At the same time, it reminds us: we can't always pretend that the blockchain is a closed system, and its incentive system is not just for the system. Blockchain systems are too complex to analyze in an "ideal environment." In this regard, we know very little about the true security of PoS systems.
As long as the PoS network is in an open ecosystem, any on-chain lending market can affect its security by providing higher yields. In fact, even if this system does not directly support smart contracts (like ATOM of Cosmos), if the mortgage assets on this chain can be tokenized and can be transferred across chains, the tokenized lending market on another chain can still generate The same effect!
Is this worrying?
We have just talked about how to carry out an active attack, and the capital cost of the attack may be too high for you. But even if no one wants to do evil, this attack can still happen! It may be just a VC investment project. If you want to lower your interest rate and improve competitiveness, it has virtually affected the security of the entire chain. Regardless, the effect on the system is the same: it creates insecurity at the consensus layer.
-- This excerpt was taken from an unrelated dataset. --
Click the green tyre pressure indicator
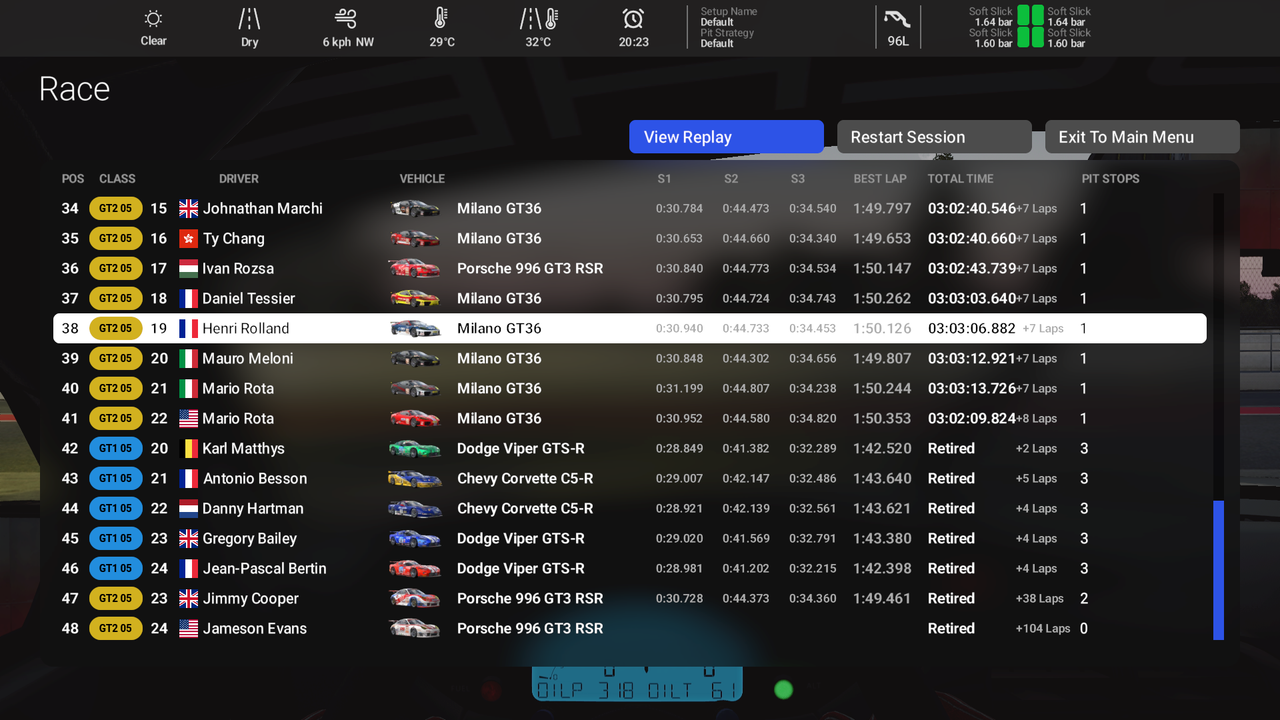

Generally speaking, PoS systems have two options to deal with this attack: either to force the on-chain lending market to limit its interest rate; or to increase the yield of on-chain mortgages to provide higher returns for mortgagors to borrow on-chain The market competes.
The first option looks too centralized. This is an impossible solution for non-alliance chain systems. Even if this is done, borrowers and lenders can still set interest rates in the form of off-chain or side-chain.
The only realistic strategy is to use defensive monetary policy defensively to provide competitive mortgage returns when necessary. Any fixed inflation mechanism is vulnerable to this attack, because attackers always know exactly how much interest rate they need to subsidize in the lending market to attract mortgagors in the network.
This defensive approach is similar to a central bank adjusting interest rates to achieve its economic goals. The PoS network must use the adjustment of its issuance rate as a tool to regulate real-time market pressure.
In this sense, Ethereum is indeed in a good age because it does not commit to any fixed monetary policy. But from now on, all PoS networks should pay attention to this trade-off. For community governance, on-chain governance and off-chain governance are all feasible, but if the network of the PoS protocol wants to ensure long-term security, it must adopt a flexible monetary policy .
Disclosure: Gauntlet is a portfolio company of Dragonfly Capital.
Thanks to Tarun Chitra, Ivan Bogatyy, and John Morrow for their criticism of this article.